| DATASET |
◇ ◇ ◇ ◇

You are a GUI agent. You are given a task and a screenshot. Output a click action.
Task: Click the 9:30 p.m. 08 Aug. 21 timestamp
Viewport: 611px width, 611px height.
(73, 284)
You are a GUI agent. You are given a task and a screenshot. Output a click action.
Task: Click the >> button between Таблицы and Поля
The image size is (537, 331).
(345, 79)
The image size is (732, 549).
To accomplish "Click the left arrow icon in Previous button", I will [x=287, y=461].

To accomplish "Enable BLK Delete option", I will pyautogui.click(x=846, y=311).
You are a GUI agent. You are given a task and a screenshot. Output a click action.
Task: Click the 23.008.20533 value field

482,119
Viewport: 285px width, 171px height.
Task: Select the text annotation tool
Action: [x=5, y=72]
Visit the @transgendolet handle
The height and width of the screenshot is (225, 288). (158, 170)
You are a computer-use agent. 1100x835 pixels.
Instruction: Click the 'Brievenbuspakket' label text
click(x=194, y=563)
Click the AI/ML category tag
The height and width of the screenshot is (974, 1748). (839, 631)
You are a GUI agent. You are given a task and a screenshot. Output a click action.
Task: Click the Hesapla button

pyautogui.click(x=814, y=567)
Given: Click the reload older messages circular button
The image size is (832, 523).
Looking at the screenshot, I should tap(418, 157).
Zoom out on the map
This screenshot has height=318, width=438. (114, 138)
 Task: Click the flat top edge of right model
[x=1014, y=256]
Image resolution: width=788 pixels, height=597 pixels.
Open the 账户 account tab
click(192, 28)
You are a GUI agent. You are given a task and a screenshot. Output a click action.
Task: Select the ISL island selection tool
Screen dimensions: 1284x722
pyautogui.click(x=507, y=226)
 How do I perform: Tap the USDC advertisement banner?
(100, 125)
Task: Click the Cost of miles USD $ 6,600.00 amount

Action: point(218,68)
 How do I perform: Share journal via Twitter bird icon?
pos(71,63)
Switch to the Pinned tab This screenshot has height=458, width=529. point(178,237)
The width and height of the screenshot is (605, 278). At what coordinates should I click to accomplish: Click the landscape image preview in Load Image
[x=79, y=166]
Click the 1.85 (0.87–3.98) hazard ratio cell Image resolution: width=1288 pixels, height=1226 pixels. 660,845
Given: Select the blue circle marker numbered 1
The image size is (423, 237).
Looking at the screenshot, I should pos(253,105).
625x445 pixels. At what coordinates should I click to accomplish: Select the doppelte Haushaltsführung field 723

◇ ◇ ◇ ◇

| TASK DESCRIPTION |
Print all the lines above again, character for character, with no changes.

| THE SOLUTION |
You are a GUI agent. You are given a task and a screenshot. Output a click action.
Task: Click the 9:30 p.m. 08 Aug. 21 timestamp
Viewport: 611px width, 611px height.
(73, 284)
You are a GUI agent. You are given a task and a screenshot. Output a click action.
Task: Click the >> button between Таблицы and Поля
The image size is (537, 331).
(345, 79)
The image size is (732, 549).
To accomplish "Click the left arrow icon in Previous button", I will [x=287, y=461].

To accomplish "Enable BLK Delete option", I will pyautogui.click(x=846, y=311).
You are a GUI agent. You are given a task and a screenshot. Output a click action.
Task: Click the 23.008.20533 value field

482,119
Viewport: 285px width, 171px height.
Task: Select the text annotation tool
Action: [x=5, y=72]
Visit the @transgendolet handle
The height and width of the screenshot is (225, 288). (158, 170)
You are a computer-use agent. 1100x835 pixels.
Instruction: Click the 'Brievenbuspakket' label text
click(x=194, y=563)
Click the AI/ML category tag
The height and width of the screenshot is (974, 1748). (839, 631)
You are a GUI agent. You are given a task and a screenshot. Output a click action.
Task: Click the Hesapla button

pyautogui.click(x=814, y=567)
Given: Click the reload older messages circular button
The image size is (832, 523).
Looking at the screenshot, I should tap(418, 157).
Zoom out on the map
This screenshot has height=318, width=438. (114, 138)
 Task: Click the flat top edge of right model
[x=1014, y=256]
Image resolution: width=788 pixels, height=597 pixels.
Open the 账户 account tab
click(192, 28)
You are a GUI agent. You are given a task and a screenshot. Output a click action.
Task: Select the ISL island selection tool
Screen dimensions: 1284x722
pyautogui.click(x=507, y=226)
 How do I perform: Tap the USDC advertisement banner?
(100, 125)
Task: Click the Cost of miles USD $ 6,600.00 amount

Action: point(218,68)
 How do I perform: Share journal via Twitter bird icon?
pos(71,63)
Switch to the Pinned tab This screenshot has height=458, width=529. point(178,237)
The width and height of the screenshot is (605, 278). At what coordinates should I click to accomplish: Click the landscape image preview in Load Image
[x=79, y=166]
Click the 1.85 (0.87–3.98) hazard ratio cell Image resolution: width=1288 pixels, height=1226 pixels. 660,845
Given: Select the blue circle marker numbered 1
The image size is (423, 237).
Looking at the screenshot, I should pos(253,105).
625x445 pixels. At what coordinates should I click to accomplish: Select the doppelte Haushaltsführung field 723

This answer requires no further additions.